* [DOCUMENT TEXT]:
Segment Open

Anonymous wrote:I think it's important to maintain relationships with family. It's grounding. It's the people that knew you since you were born, and who will know you when you are old. Friends will often come in and out of your life, siblings will always be there. In fact, since my parents will probably die decades before me, and since my wife and I did not meet until our 20s, my sister will know me the longest of anyone on earth.
I love my sister but we are not super besties. We usually text once every two weeks or so. We do quick Alexa video calls every month or two. We see each other twice a year or so. (She lives two hours away, so it's not that hard. Would be more except she is unfortunately estranged with our parents, long story, so I split holidays.)
So I mean yeah we have our own lives most of the time, and then connect when we can and make it a priority to do so. But polite indifference? That's just so... sad. What a bleak way to go through life.
Anonymous wrote:You have to want a relationship with anyone for it to even be an option. I have 3 sisters. We each want to be close, and we each put effort into getting together, talking, staying connected. And we each have very distinctive and different personalities.
Effort, OP.
Anonymous wrote:Same. My brother and I are 22 months apart and have little in common. He's an arborist; I'm a corporate lawyer. I like cities; he likes the outdoors. He's non-confrontational; I'm happy to argue. He lives on the west coast; I live on the east coast. We're polite and reasonably friendly, but we both hate talking on the phone and we see each other once a year (pre-COVID). I am not sure what my parents could have done to resolve the fundamental issue, which is that we don't share interests.

Segment Closed

* [DATA EXTRACT]:
Segment Open

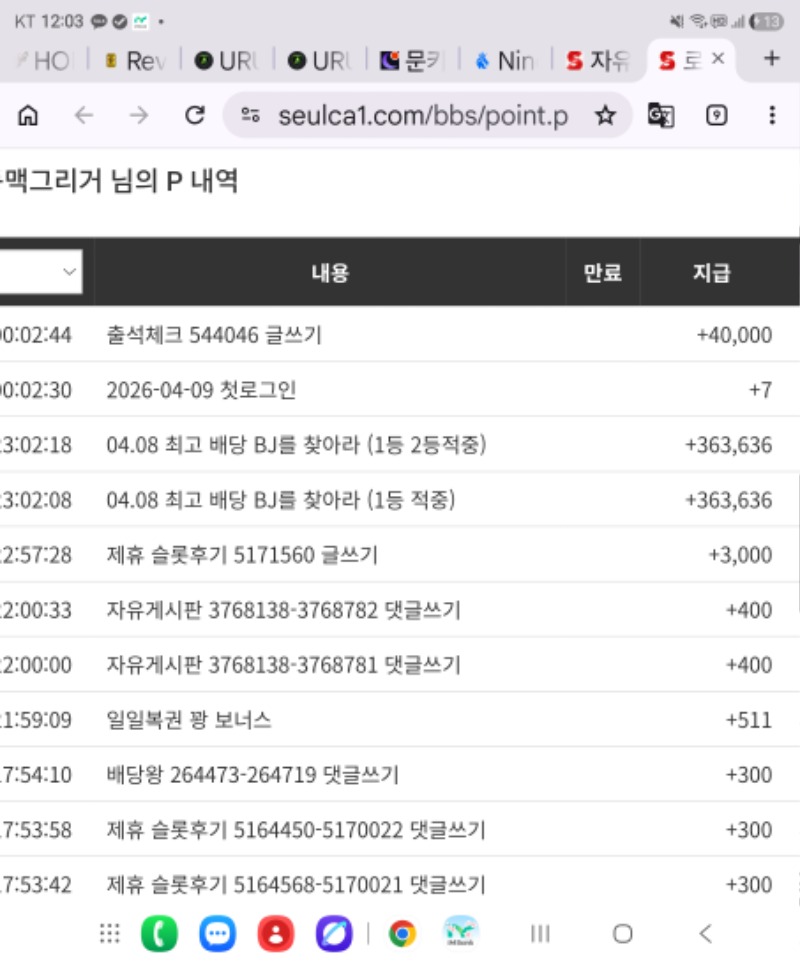Reload the current page
800x961 pixels.
(x=195, y=116)
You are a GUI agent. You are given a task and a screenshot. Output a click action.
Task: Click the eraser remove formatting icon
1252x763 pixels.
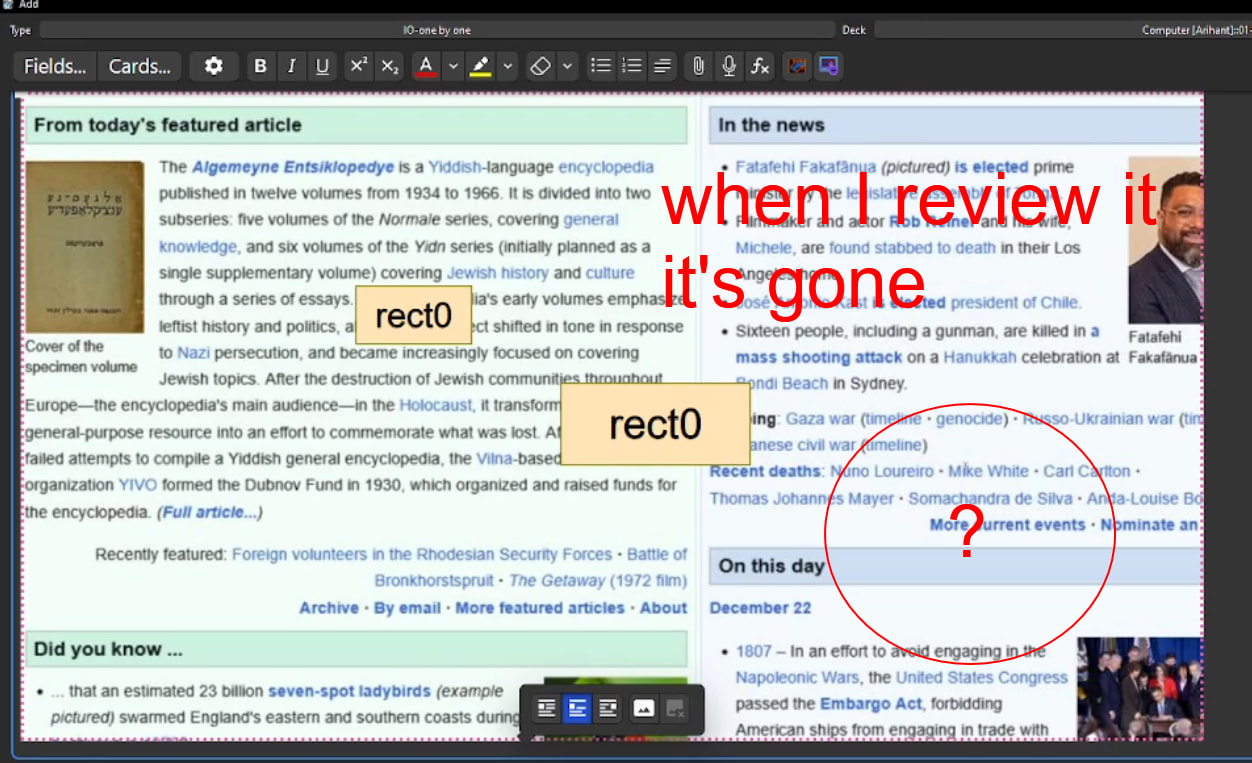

Segment Closed

* [TRY IT]: Copy out the passage from the sibling-relationship discussion between "I love my sister" and "go through life.", inclusive.

* [RESULT FOR THIS EXERCISE]:
I love my sister but we are not super besties. We usually text once every two weeks or so. We do quick Alexa video calls every month or two. We see each other twice a year or so. (She lives two hours away, so it's not that hard. Would be more except she is unfortunately estranged with our parents, long story, so I split holidays.)
So I mean yeah we have our own lives most of the time, and then connect when we can and make it a priority to do so. But polite indifference? That's just so... sad. What a bleak way to go through life.